[Problems]:
a. From the article on corrupting an Oracle block, pull out the passage starting at "We will be corrupting an" and ending at "User created.".
b. In the article on corrupting an Oracle block, which editor does the author use to change the datafile?

** start Document **

Sunday, August 3, 2014

Block Corruption in Oracle Database

During backup and recovery practice sessions, we often struggle to perform block recovery scenario. This is because we find it difficult to corrupt an Oracle block.

I performed this test on Oracle 10g Release 2 (10.2.0.1) on Windows XP and for the purpose of this test we need to keep our database in archivelog mode. In this article, I will discuss how to corrupt an Oracle data block, but before beginning this discussion, I would like to answer:

Why to corrupt an Oracle Block?

We will be corrupting an Oracle block in order to practice recovery procedures involved when one encounters a Block Corruption in a production environment. If a block gets corrupted in any of our production databases we will be in a position to rectify and correct the error instead of wandering for help.

This is purely for educational purpose and please do not practice this on any of your production/development/testing databases, rather create a new database for this purpose and practice it there.

For the purpose of this test, I have created a separate tablespace and a new schema.

SQL> create tablespace corrupt_ts datafile '/u02/mydb/data/corrupt01.dbf' size 10m;  

Tablespace created.  
 
SQL> create user test identified by test default tablespace corrupt_ts;  

User created.  
 
SQL> grant connect, resource to test; 

Grant succeeded.  
 
Create and populate test table with dummy data as shown:

SQL> conn test/test 

Connected. 
 
SQL> create table t1 as select rownum rno, object_name from all_objects 
  2  where object_name like 'AQ%'; 
 
Table created. 
 
SQL> select count(*) from t1; 
 
  COUNT(*) 
---------- 
        42 

Insert a record into this table which we will be corrupting:

SQL> insert into t1 values (99, 'LET ME CORRUPT'); 
 
1 row created. 
 
SQL> commit; 
 
Commit complete. 

Let us take RMAN full database backup before we corrupt the block.

RMAN> backup format '/u02/rman/fulldb_%U' database plus archivelog; 
 
Starting backup at 01-FEB-08 
current log archived 
piece handle=/u02/rman/fulldb_0LJ7LIML_1_1 tag=TAG20080201T234641 comment=NONE 
channel ORA_DISK_1: backup set complete, elapsed time: 00:00:28 
Finished backup at 02-FEB-08 
 
Starting backup at 02-FEB-08 
current log archived 
using channel ORA_DISK_1 
channel ORA_DISK_1: starting archive log backupset 
channel ORA_DISK_1: specifying archive log(s) in backup set 
input archive log thread=1 sequence=105 recid=105 stamp=645581560 
channel ORA_DISK_1: starting piece 1 at 02-FEB-08 
channel ORA_DISK_1: finished piece 1 at 02-FEB-08 
piece handle==/u02/rman/fulldb_0MJ7LINS_1_1 tag=TAG20080202T001242 comment=NONE 
channel ORA_DISK_1: backup set complete, elapsed time: 00:00:04 
Finished backup at 02-FEB-08 
 
Take the tablespace offline so that we can make changes to the datafile. There are many freeware and shareware Hex Editors available in the market. I am using UltraEdit editor to make changes in our datafile.

** end Document **
** start Material provided **

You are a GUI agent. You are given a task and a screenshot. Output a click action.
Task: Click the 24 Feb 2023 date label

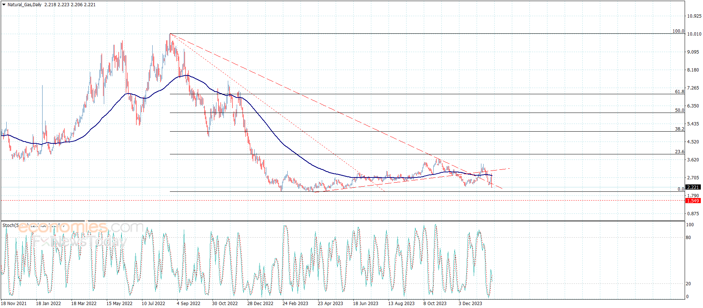(x=295, y=303)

** end Material provided **

[Solution set]:
a.
We will be corrupting an Oracle block in order to practice recovery procedures involved when one encounters a Block Corruption in a production environment. If a block gets corrupted in any of our production databases we will be in a position to rectify and correct the error instead of wandering for help.

This is purely for educational purpose and please do not practice this on any of your production/development/testing databases, rather create a new database for this purpose and practice it there.

For the purpose of this test, I have created a separate tablespace and a new schema.

SQL> create tablespace corrupt_ts datafile '/u02/mydb/data/corrupt01.dbf' size 10m;  

Tablespace created.  
 
SQL> create user test identified by test default tablespace corrupt_ts;  

User created.

b. UltraEdit